Chinese and Japanese

Q: What does the abbreviation “CJK” mean?

It is a commonly used abbreviation for “Chinese, Japanese, and Korean.” The term “CJK character” generally refers to “Chinese characters,” or more specifically, the Chinese (aka Han) ideographs used in the writing systems of the Chinese and Japanese languages, occasionally for Korean, and historically for Vietnamese. Occasionally, the abbreviation “CJKV” is used to include Vietnamese.

Q: Are Chinese characters used in Korean?

Yes, but mostly for older and traditional literary materials. Modern Korean is written almost entirely with a separate system of Hangul Syllables constructed of consonants and vowels called Jamo.

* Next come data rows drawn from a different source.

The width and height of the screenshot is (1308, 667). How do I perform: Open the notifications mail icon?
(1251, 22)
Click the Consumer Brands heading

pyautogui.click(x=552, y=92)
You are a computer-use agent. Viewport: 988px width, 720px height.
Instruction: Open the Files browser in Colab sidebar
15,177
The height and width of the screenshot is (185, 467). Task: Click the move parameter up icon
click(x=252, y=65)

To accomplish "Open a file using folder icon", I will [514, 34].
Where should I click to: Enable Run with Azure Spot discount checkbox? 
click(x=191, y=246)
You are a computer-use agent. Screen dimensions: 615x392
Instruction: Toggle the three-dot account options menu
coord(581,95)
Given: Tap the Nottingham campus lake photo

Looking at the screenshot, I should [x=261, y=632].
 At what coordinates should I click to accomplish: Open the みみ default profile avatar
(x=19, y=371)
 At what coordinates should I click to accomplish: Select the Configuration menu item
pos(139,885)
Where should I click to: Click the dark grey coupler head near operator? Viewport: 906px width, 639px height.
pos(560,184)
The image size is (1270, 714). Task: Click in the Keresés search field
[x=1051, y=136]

Q: Where can I find out more about Hangul Syllables and Jamo for Korean?

There is a separate FAQ on Korean dealing with Hangul Syllables and Jamo.

Q: Who is responsible for future additions of CJK characters?

The development of CJK Unified Ideograph extension blocks is managed by the Ideographic Research Group (IRG), which includes experts from China, Hong Kong SAR, Macao SAR, Japan, South Korea, TCA (Taiwan Computer Association), UK, Vietnam, and the Unicode Consortium. For more information, see the IRG home page.

The IRG is very carefully cataloging, reviewing, and assessing CJK characters for inclusion into the standard. The only real limitation on the number of CJK characters in the standard is the ability of the IRG to process them, and newly proposed characters are increasingly obscure.

Q: What is the process for proposing new CJK unified ideographs?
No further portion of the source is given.